Biden Says U.S. Is ‘Back to Work’ After Unemployment Rate Falls
(Bloomberg) -- President Joe Biden said Americans are returning to work and the U.S. economy continues a strong rebound from the pandemic, after a Labor Department report on Friday offered a mixed view on the job market.
“Simply put, America, America is back to work,” Biden said in remarks at the White House Friday. “Because of the extraordinary strides we’ve made, we can look forward to a brighter, happier New Year, in my view.”
The country recorded this year’s weakest gain yet in payrolls in November, but increases in each of the two previous months were revised upward and the unemployment rate fell more than forecast to 4.2%.
Nonfarm payrolls climbed 210,000, less than half the median forecast, while the labor force participation rate edged up to 61.8%.
Biden acknowledged widespread anxiety about the economy, driven by higher than normal inflation. Recent polls have shown that most Americans believe that the country is headed in the wrong direction and that the economy isn’t in good condition -- perceptions the president continues to try to change by pointing to favorable economic data like job and wage gains.
“It’s not enough to know we’re making progress,” Biden said Friday. You need to see it and feel it in your own lives around the kitchen table and in your checkbooks.”

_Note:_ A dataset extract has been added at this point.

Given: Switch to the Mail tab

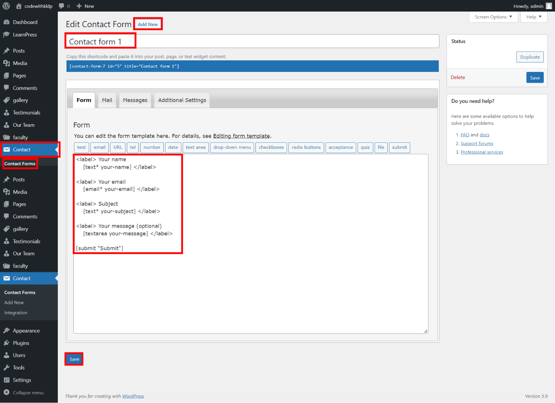Looking at the screenshot, I should point(107,100).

The annual pace of inflation exceeded 6 percent in October, the fastest in three decades. Many economists say that unprecedented U.S. consumer demand for material goods is the culprit, a phenomenon that’s also contributing to supply-chain logjams. But Biden said American families are doing better than they may realize.
“Even after accounting for rising prices, the typical American family has more money in their pockets than they did last year,” he said.
The monthly U.S. jobs report is composed of two surveys -- one of employers and the other of households. The employer survey, which determines payroll and wage figures, showed hiring slowed across industries, including declines at automakers and retail outlets. The household survey, which determines the jobless and participation rates, showed employment surged by 1.14 million people and many people came off the sidelines.